This is a quantitative trading strategy based on three technical indicators: VWAP, MACD, and RSI. The strategy identifies trading opportunities by combining signals from Volume Weighted Average Price (VWAP), Moving Average Convergence Divergence (MACD), and Relative Strength Index (RSI). It incorporates percentage-based take-profit and stop-loss mechanisms for risk management and uses strategy position sizing to optimize capital utilization.

Strategy Principles

The core logic is based on the comprehensive analysis of three main indicators:

  1. VWAP serves as the primary trend reference line, with price crossovers indicating potential trend changes
  2. MACD histogram confirms trend strength and direction, with positive values indicating uptrends and negative values indicating downtrends
  3. RSI identifies overbought or oversold market conditions to avoid entering at extreme levels

Buy conditions require:

  • Price crosses above VWAP
  • Positive MACD histogram
  • RSI below overbought level

Sell conditions require:

  • Price crosses below VWAP
  • Negative MACD histogram
  • RSI above oversold level

Strategy Advantages

  1. Multiple technical indicators cross-validation improves signal reliability
  2. VWAP incorporates volume factor for enhanced market depth analysis
  3. RSI filters extreme market conditions, reducing false breakout risks
  4. Percentage-based take-profit and stop-loss adapt to different price ranges
  5. Position sizing based on account equity enables dynamic position management
  6. Clear strategy logic, easy to understand and maintain

Strategy Risks

  1. Choppy markets may generate frequent trades, increasing transaction costs
  2. Multiple indicators might lead to delayed signals, affecting entry timing
  3. Fixed percentage take-profit and stop-loss may not suit all market conditions
  4. Lack of volatility consideration could increase risk during high volatility periods
  5. Absence of trend strength filtering may generate excessive signals in weak trends

Strategy Optimization Directions

  1. Introduce ATR for dynamic adjustment of take-profit and stop-loss levels
  2. Add trend strength filters to reduce false signals in choppy markets
  3. Optimize VWAP period settings, consider multiple VWAP periods combination
  4. Implement volume confirmation mechanism to improve breakout signal reliability
  5. Consider adding time filters to avoid trading during low liquidity periods
  6. Implement dynamic position sizing mechanism based on market conditions

Summary

This strategy constructs a relatively complete trading system by combining three classic technical indicators: VWAP, MACD, and RSI. The design emphasizes signal reliability and risk management through multiple indicator cross-validation to improve trading quality. While there are aspects that need optimization, the overall framework is sound and offers good scalability. Traders are advised to validate the strategy through backtesting across different market conditions and optimize parameters according to specific requirements before live implementation.


/*backtest
start: 2024-10-27 00:00:00
end: 2024-11-26 00:00:00
period: 4h
basePeriod: 4h
exchanges: [{"eid":"Futures_Binance","currency":"BTC_USDT"}]
*/

//@version=5
strategy("pbs", overlay=true, default_qty_type=strategy.percent_of_equity, default_qty_value=100)

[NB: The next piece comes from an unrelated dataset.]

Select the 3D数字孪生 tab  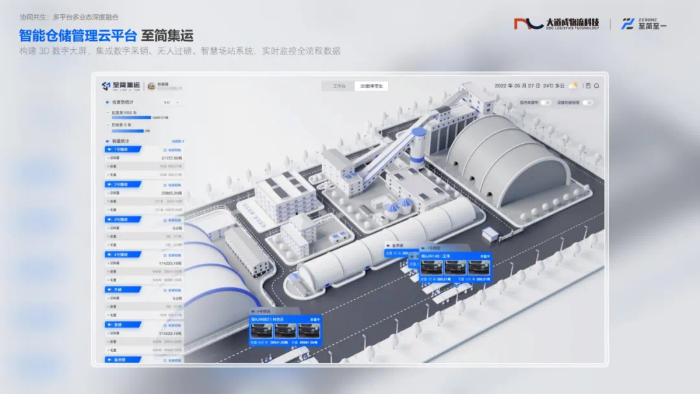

// Input for take-profit and stop-loss
takeProfitPercent = input.float(0.5, title="Take Profit (%)", step=0.1) / 100
stopLossPercent = input.float(0.25, title="Stop Loss (%)", step=0.1) / 100


macdFastLength = input.int(12, title="MACD Fast Length")
macdSlowLength = input.int(26, title="MACD Slow Length")
macdSignalLength = input.int(9, title="MACD Signal Length")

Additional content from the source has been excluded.